February 12, 2012

The Magic of Real Compliments

I overheard the neighbors chatting last night, while I sat in my room.

They were four or five men, all husbands and fathers who lived in their compound with their families. They were talking – almost shouting – about which celebrities and starlets they thought were the most shapely, the sexiest, the hottest, the most worthy of being brought to bed.

To other men, and maybe to some women who do not have my short temper, such a conversation is commonplace. Men are allowed to talk about their fantasies. They are allowed to look at other women even if they are married. They are even expected to cheat.

To me, all these things are unacceptable. They might be born out of history, out of traditions that give men the license to think and behave in certain ways.

History and traditions, I believe, are used as excuses for men to talk and act like pigs.

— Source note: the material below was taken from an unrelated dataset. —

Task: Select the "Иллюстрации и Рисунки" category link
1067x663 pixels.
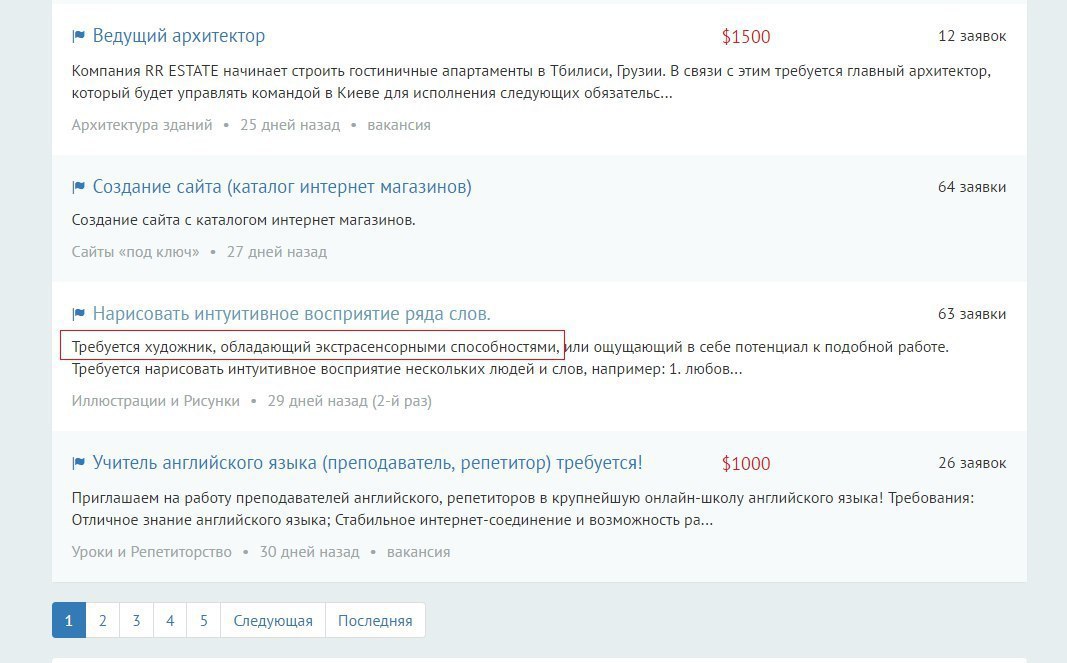Action: [x=155, y=401]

I wondered, last night, as I tried to hold my temper down – I wondered: did those husbands and fathers ever take the time to compliment their wives? Did they ever take the time to shut up and work so that their families could do better? Did they ever take the time to love their families?

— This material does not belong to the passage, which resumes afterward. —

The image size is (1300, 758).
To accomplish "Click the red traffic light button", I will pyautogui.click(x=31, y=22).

They chatted for over two hours. They could have used that time to bond with their children, to help their wives in the kitchen, to sit down and eat with their families. They could have taken two seconds to compliment their wives.

Instead, they took two hours to talk about stupid things.

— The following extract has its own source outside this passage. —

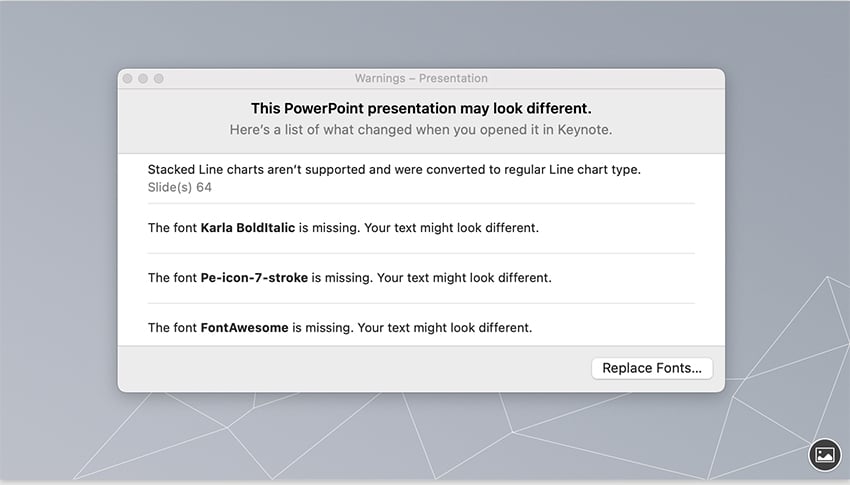
Task: Click the bold Pe-icon-7-stroke font name
Action: coord(253,278)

I know a lot of people will sneer at my sentiments, but I am not afraid to speak my mind.

Some people might say that men do not need to compliment their wives or their girlfriends because having a relationship is proof enough that they find their wives or girlfriends attractive.

I say that complimenting and having a relationship ARE NOT mutually exclusive. There is nothing wrong with complimenting your wife or your girlfriend. It can be as simple as telling your wife that you love how she smiles at you when she gets home from work. It can be as simple as telling your girlfriend that she’s beautiful.

And no, this is not about women being insecure and needing compliments. As much as men need encouragement and appreciation for what they do, women need reassurance, too. They need affirmation for how they manage to multitask and still look great. Every real compliment will be received wholeheartedly by a real woman, I assure you.

Which brings me to: Real compliments.

Among many other things, real compliments are sincere and specific.

Real compliments are actual sentences that have compliments in them. You’re beautiful. You look good in that dress. I love your smile.

Responding to a girl’s lack of confidence in herself DOES NOT count as a compliment. That is:

GIRL: I feel ugly.
GUY: No you’re not.

or

GIRL: I feel fat.
GUY: No you’re not.

or

GIRL: I feel stupid.
GUY: No you’re not.

The responses above tell a girl what she is NOT. A real compliment tells a girl what she IS.

GIRL: I feel ugly.
GUY: You’re beautiful.

or

GIRL: I feel fat.
GUY: You’re beautiful/sexy/attractive the way you are.

or

GIRL: I feel stupid.
GUY: You’re intelligent.

No, girls don’t need to be complimented all the time. But they do need some affirmation. Don’t stop complimenting them as soon as you’ve won them over, guys, because girls love another big something that you often fail to have.

CONSISTENCY.

So please, guys, take the time to compliment your wives and girlfriends. And while you’re at it, compliment your mothers, too. Oh, and while you’re doing that, please don’t waste your breath on complimenting starlets and models and porn stars. Really, you’re wasting your time.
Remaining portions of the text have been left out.